-5 - 「コーチングのROIは測れますか?」 (経営者、現地法人責任者の方々からよく頂く問いかけです)

「コーチングのROIは測れますか?」
(経営者、現地法人責任者の方々からよく頂く問いかけです)
この問いには、なかなか即答できない理由があります。
なぜならコーチングの効果が直接影響しているのは売上やKPIではなく、「判断・決断の為の思考の質」そのものだからです。
企業や現地法人の経営では、日々、数多くの判断や決断を迫られます。
それらは一見「その時々の意思決定」見えますが、
実際には、
- どの前提で考え
- どこで迷い
- 何を拠り所に決めているのか
というような判断のプロセスの積み重ねになります。
コーチングが主に扱っているのは、この「判断のプロセス」そのものです。
プロセスは売上やKPIのように即座に数値化できるものではありません。
時間の中で、少しずつ形を変えていきます。
だからこそ、コーチングの効果は短期的・定量的には捉えにくいのだと思います。
例えば経営の現場では、意思決定スピードや組織の方向性の一貫性、そして不確実性の中でのリスク判断といった形で、その変化が徐々に現れてきます。
しかしそれらは単発の成果として切り出せるものではなく、日々の判断の積み重ねの中で、静かに組織へ浸透していくものです。
ただし、それは「効果が曖昧で測れない」という意味ではありません。
コーチングを続けていく中で、
次のような変化が、徐々に現れてきます。
- 判断までに要する時間(ブレない軸)
- 迷い方や立ち直り方(レジリエンス)
- 意思決定後の行動の一貫性(自己一致)
これらの効果はセッション直後に評価ができるものではありません。
しかし一定の時間が経った後、「以前とは判断の視座や視点が違ってきている」
あるいは「抽象化や具体化の幅が広がってきている」
という形で、はっきりと実感されるようになります。
ここで言うコーチングとは、セッションの回数や期間の長さを指しているのではありません。
人の思考・行動・意味づけが変化していくプロセスそのものに時間をかけて、クライアントとコーチが共に扱い続ける関わりを指しています。
コーチングが扱うのは思考の癖や意味づけの枠組み、そして行動と内省が循環していくプロセスです。
この場では成功も、失敗も、迷いも次の判断を形づくる素材として蓄積されていきます。
こうした揺れや迷いは、社内の関係性の中では扱いにくいこともあります。
社内の役割や評価から距離のある外部のコーチとの継続的な関係性だからこそ、安心して自己開示ができる場が生まれます。
コーチングが進むにつれて、質問の技法やコーチングの型だけでは十分ではなくなる場面も出てきます。

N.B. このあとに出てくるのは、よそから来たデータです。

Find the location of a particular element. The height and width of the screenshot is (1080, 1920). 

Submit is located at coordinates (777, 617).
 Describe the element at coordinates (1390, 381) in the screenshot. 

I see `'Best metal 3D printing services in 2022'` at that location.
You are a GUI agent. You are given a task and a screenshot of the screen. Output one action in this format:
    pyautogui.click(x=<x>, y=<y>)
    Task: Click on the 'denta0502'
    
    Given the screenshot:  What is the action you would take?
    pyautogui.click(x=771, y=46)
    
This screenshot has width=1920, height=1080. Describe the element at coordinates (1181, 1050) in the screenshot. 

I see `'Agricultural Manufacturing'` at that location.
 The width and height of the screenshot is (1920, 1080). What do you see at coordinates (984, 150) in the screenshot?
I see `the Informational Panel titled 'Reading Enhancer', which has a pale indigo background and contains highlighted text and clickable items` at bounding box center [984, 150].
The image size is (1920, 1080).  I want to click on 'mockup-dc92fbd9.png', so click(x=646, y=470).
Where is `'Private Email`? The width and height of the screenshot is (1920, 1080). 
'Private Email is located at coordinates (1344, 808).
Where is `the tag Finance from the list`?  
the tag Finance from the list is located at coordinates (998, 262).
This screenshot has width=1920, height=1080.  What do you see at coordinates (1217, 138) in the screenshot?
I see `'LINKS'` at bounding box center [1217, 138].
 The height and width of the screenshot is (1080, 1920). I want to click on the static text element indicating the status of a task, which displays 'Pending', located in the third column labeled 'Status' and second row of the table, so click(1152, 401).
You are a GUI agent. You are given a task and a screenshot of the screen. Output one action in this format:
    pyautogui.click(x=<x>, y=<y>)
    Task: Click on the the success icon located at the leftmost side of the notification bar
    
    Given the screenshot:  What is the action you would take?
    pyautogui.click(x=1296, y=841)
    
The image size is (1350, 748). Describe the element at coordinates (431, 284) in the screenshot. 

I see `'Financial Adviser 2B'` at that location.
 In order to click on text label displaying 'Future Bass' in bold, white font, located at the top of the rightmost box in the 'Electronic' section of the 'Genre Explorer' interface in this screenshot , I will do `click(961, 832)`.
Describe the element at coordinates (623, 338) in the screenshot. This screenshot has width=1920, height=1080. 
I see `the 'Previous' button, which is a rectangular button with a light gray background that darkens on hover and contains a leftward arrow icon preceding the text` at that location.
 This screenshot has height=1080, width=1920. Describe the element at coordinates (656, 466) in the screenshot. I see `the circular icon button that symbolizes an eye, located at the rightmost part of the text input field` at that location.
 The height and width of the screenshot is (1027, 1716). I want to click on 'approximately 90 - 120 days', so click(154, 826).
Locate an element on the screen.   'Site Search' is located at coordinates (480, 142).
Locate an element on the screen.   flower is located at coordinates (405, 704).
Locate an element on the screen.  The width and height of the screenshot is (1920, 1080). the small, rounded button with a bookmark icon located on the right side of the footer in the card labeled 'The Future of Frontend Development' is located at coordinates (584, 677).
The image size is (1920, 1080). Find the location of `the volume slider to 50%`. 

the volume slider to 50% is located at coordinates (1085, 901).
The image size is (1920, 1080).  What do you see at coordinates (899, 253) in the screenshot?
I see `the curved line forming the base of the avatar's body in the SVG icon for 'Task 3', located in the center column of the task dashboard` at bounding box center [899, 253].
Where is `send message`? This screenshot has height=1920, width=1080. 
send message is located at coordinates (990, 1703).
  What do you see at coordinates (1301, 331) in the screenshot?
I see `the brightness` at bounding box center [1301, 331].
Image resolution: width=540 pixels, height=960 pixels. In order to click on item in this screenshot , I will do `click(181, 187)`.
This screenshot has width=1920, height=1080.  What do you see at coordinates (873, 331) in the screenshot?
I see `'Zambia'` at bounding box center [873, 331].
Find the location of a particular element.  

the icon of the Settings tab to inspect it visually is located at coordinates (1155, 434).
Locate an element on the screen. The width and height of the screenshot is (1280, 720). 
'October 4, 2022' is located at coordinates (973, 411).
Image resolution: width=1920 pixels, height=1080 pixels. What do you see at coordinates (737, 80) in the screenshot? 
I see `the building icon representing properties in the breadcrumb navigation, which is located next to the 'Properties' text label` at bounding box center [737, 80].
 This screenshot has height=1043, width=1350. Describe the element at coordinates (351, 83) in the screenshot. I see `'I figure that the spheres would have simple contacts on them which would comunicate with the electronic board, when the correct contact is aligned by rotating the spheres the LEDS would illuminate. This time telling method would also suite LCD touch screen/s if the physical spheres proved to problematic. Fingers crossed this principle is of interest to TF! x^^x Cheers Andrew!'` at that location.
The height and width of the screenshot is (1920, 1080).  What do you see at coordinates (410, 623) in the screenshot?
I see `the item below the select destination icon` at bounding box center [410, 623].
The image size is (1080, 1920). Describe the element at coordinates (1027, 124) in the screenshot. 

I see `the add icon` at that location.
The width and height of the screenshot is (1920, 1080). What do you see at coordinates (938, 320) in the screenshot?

まだ言葉にならない違和感や、一貫しない感情に向き合う場では、
「コーチがどのような在り方でそこに居るか」
コーチのプレゼンスそのものが、対話の質に影響してきます。
成果はセッション直後ではなくその後の判断や意思決定の場面で、
「気づきと行動変容」として現れてきます。
コーチングとは人や組織の変化を扱うときに、その思考の癖や意味づけの枠組みそのものに触れていくことで、そうした枠組みが揺れ、問い直され、少しずつ更新されていくプロセスに関わり続けていく場となります。
だからこそコーチングは短期的な成果では測りにくく、また同時に長期的には極めて合理的な投資になるのだと思います。
経営の意思決定の質は、まず個人の思考のプロセスから変化していきます。
そしてその変化は、やがてチームの対話や組織全体の意思決定のあり方にも影響を広げていきます。
今回は、経営者や現地法人責任者の方々とのOne on Oneコーチングの視点から、
「判断の質」とROIについて触れてみました。
次の機会には、この個人の変化がどのようにチームや組織の成果へとつながっていくのか、
チームコーチングや組織開発の観点から考えてみたいと思っています。
皆さんは、ご自身や組織の「判断の質」を、どこでどのように磨いていますか?